Read the records below and copy each line that contains "computer".

▶ _Stored records_:
<<<<

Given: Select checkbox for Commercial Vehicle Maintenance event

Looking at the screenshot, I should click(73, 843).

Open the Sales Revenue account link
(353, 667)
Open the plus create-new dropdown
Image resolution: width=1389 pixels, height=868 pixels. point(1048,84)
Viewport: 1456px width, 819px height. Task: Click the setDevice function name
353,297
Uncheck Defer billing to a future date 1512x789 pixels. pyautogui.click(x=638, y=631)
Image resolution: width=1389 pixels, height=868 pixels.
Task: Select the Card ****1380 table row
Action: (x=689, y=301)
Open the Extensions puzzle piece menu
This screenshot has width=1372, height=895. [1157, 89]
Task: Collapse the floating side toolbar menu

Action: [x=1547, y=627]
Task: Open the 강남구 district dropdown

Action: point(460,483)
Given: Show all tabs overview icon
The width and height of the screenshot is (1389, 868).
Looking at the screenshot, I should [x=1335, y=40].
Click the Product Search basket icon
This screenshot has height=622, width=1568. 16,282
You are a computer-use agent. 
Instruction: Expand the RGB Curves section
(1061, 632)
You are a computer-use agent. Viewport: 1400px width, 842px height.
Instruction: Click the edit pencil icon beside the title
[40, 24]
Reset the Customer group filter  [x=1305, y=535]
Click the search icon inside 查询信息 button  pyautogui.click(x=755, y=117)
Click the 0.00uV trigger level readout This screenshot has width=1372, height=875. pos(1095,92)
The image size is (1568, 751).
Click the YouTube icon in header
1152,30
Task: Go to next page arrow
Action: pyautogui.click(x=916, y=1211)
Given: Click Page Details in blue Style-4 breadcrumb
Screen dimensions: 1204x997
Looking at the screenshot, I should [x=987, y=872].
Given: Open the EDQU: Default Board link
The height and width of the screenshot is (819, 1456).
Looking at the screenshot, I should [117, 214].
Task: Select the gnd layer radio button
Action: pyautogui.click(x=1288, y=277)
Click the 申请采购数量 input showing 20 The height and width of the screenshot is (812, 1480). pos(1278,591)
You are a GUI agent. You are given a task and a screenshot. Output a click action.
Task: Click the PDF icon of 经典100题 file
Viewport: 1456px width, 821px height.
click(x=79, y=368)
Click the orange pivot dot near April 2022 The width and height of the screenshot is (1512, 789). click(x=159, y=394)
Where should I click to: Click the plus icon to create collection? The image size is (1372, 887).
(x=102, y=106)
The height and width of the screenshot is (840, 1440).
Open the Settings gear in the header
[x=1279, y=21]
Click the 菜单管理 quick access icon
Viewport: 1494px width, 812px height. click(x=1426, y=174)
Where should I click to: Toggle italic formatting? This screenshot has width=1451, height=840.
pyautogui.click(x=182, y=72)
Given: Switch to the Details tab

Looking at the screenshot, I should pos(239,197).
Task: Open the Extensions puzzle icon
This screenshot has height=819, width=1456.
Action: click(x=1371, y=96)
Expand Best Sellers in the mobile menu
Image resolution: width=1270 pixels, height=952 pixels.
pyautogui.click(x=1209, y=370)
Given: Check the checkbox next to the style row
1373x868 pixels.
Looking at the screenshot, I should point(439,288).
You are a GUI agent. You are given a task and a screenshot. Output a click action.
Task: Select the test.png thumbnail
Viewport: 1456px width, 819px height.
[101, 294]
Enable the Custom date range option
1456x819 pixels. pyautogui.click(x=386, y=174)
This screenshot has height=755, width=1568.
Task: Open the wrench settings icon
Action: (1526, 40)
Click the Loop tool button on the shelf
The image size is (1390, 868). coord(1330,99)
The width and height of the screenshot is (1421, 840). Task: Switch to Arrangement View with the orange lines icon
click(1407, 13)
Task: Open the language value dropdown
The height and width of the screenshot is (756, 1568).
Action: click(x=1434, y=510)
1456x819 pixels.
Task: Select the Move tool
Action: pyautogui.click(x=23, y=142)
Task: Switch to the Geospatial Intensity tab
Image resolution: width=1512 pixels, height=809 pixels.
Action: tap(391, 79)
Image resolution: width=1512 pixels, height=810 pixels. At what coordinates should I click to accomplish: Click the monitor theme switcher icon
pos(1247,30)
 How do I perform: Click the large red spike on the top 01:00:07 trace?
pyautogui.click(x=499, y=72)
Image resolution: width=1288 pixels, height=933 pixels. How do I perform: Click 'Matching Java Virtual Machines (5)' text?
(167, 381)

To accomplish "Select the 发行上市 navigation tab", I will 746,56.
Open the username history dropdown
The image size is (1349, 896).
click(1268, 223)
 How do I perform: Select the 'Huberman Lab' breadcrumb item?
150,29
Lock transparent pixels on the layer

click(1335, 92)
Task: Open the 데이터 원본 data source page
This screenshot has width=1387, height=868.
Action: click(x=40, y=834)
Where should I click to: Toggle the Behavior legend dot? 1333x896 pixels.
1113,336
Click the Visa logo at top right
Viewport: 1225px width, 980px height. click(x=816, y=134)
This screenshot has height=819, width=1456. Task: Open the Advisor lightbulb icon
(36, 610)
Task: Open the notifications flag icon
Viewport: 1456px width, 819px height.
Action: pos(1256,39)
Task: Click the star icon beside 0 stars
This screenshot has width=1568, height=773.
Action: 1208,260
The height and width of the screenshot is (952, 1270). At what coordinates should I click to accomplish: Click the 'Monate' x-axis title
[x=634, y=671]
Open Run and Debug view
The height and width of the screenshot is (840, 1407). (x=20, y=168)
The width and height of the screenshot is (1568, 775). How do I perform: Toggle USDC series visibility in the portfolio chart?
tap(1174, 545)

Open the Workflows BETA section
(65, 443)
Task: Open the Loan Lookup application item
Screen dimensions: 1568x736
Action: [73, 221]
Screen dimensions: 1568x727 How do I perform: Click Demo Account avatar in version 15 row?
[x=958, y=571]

>>>>

▶ _ANSWER SPACE_:
You are a computer-use agent. 
You are a computer-use agent. Viewport: 1400px width, 842px height.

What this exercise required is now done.